What to produce:
Copy the material beginning at the line that has "Where should I" and ending after the line that has "Looking at the screenshot, I should 146,351.", replacing "Given" with "Task" and leaving everything else unchanged.

# # # #

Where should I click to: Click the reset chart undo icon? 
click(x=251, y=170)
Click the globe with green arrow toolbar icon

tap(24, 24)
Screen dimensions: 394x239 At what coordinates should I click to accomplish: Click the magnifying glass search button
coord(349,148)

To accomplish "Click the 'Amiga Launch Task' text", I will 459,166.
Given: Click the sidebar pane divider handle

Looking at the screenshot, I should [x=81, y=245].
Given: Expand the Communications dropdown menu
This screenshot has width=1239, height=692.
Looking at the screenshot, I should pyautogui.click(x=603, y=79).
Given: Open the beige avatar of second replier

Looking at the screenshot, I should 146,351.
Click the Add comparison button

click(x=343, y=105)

# # # #

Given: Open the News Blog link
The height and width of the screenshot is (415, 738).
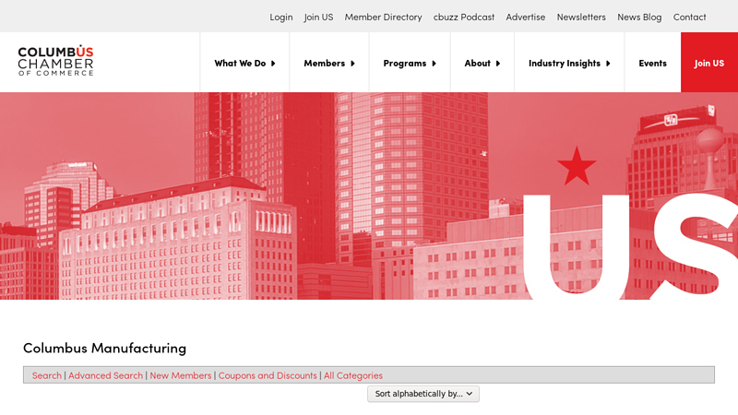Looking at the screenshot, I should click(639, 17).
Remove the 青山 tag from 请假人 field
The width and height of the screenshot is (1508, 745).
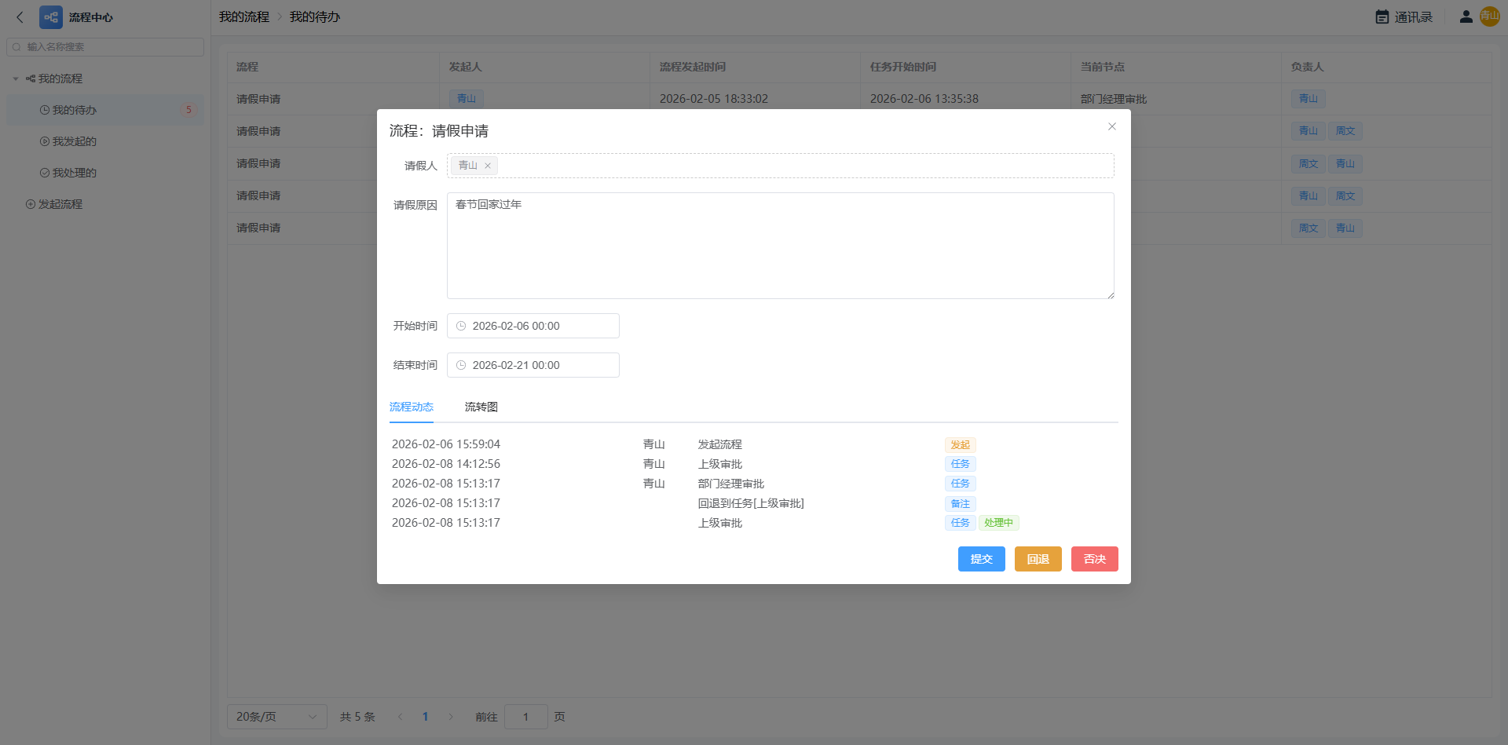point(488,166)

# # # #

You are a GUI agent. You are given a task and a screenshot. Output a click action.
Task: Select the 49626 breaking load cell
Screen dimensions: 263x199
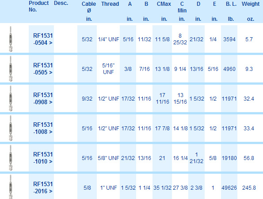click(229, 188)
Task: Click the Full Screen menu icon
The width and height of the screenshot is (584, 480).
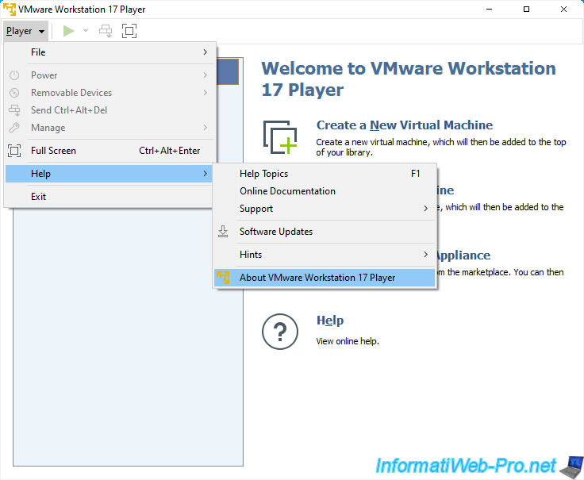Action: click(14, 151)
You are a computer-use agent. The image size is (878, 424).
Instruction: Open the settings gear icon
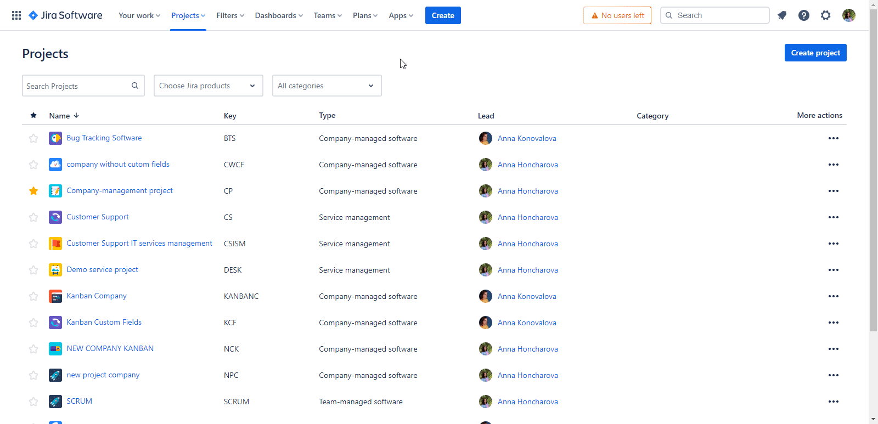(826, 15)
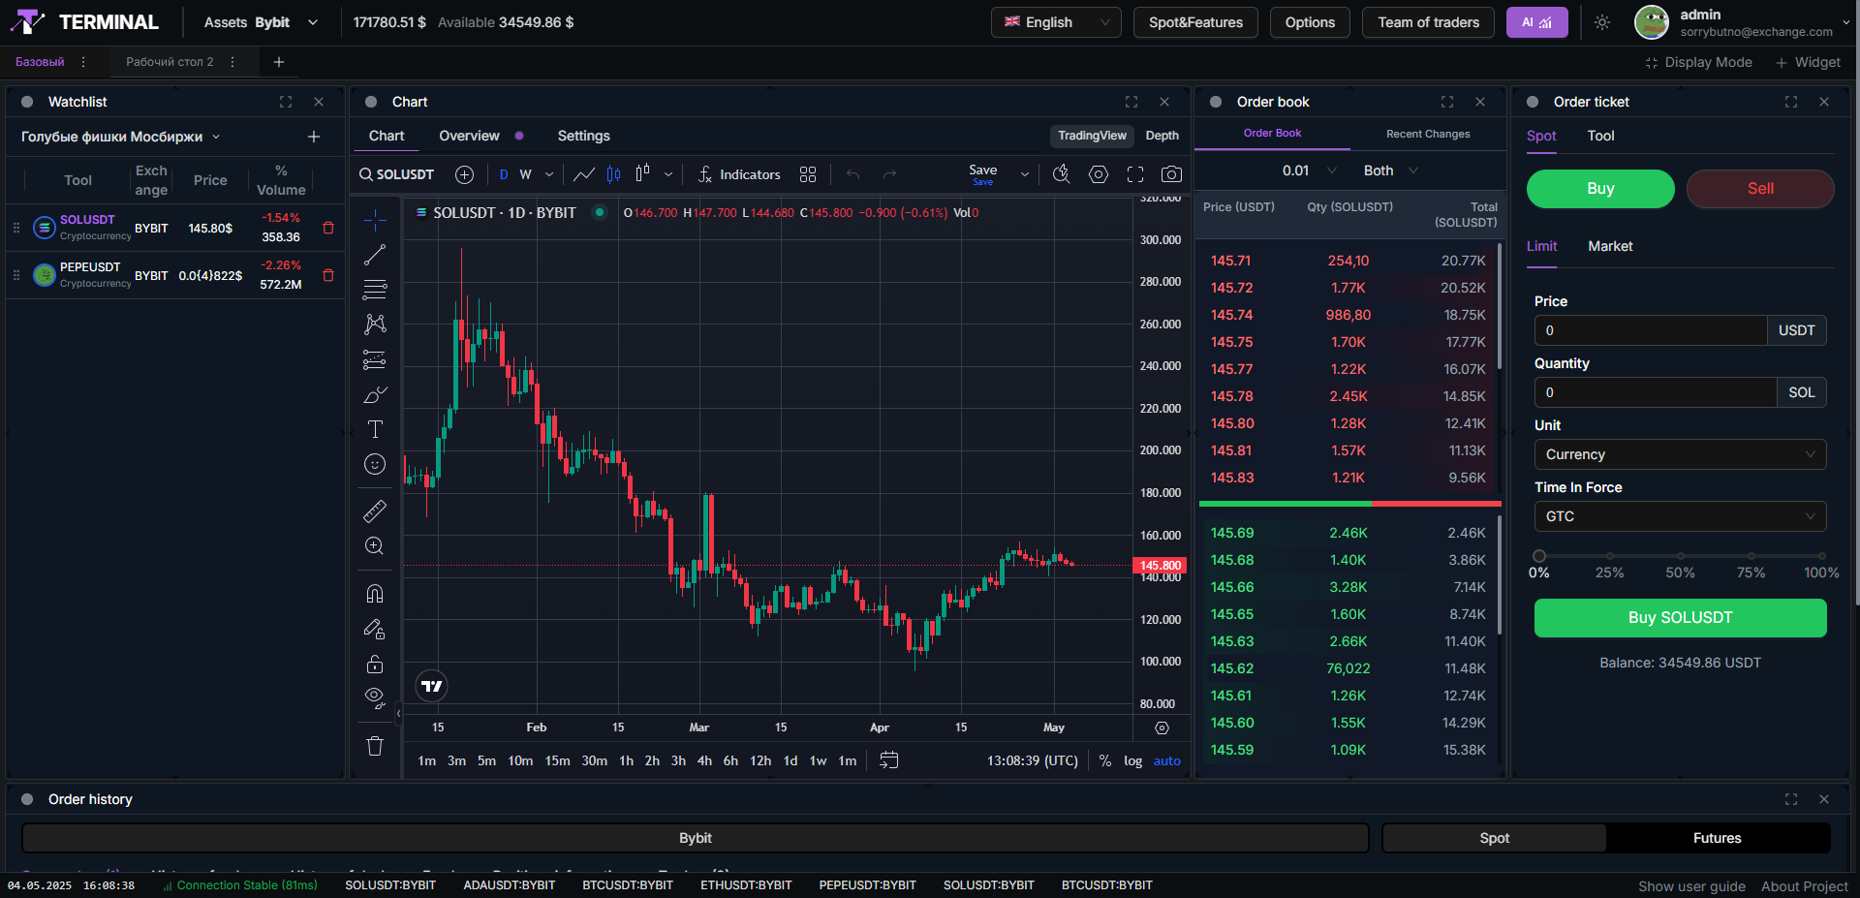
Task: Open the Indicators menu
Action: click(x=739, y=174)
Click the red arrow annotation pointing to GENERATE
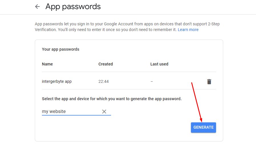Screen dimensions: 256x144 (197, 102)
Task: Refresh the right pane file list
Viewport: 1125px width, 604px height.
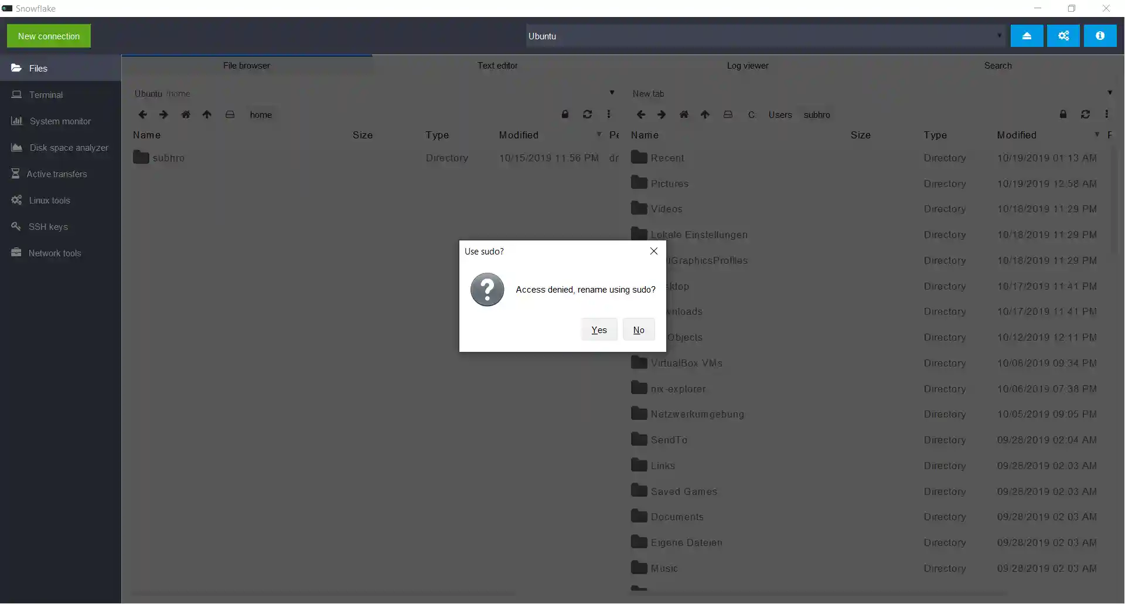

# # # #

Task answer:
Where should I click to: Click the reset chart undo icon? 
click(x=251, y=170)
Click the globe with green arrow toolbar icon

tap(24, 24)
Screen dimensions: 394x239 At what coordinates should I click to accomplish: Click the magnifying glass search button
coord(349,148)

To accomplish "Click the 'Amiga Launch Task' text", I will 459,166.
Task: Click the sidebar pane divider handle

Looking at the screenshot, I should [x=81, y=245].
Task: Expand the Communications dropdown menu
This screenshot has width=1239, height=692.
Looking at the screenshot, I should pyautogui.click(x=603, y=79).
Task: Open the beige avatar of second replier

Looking at the screenshot, I should 146,351.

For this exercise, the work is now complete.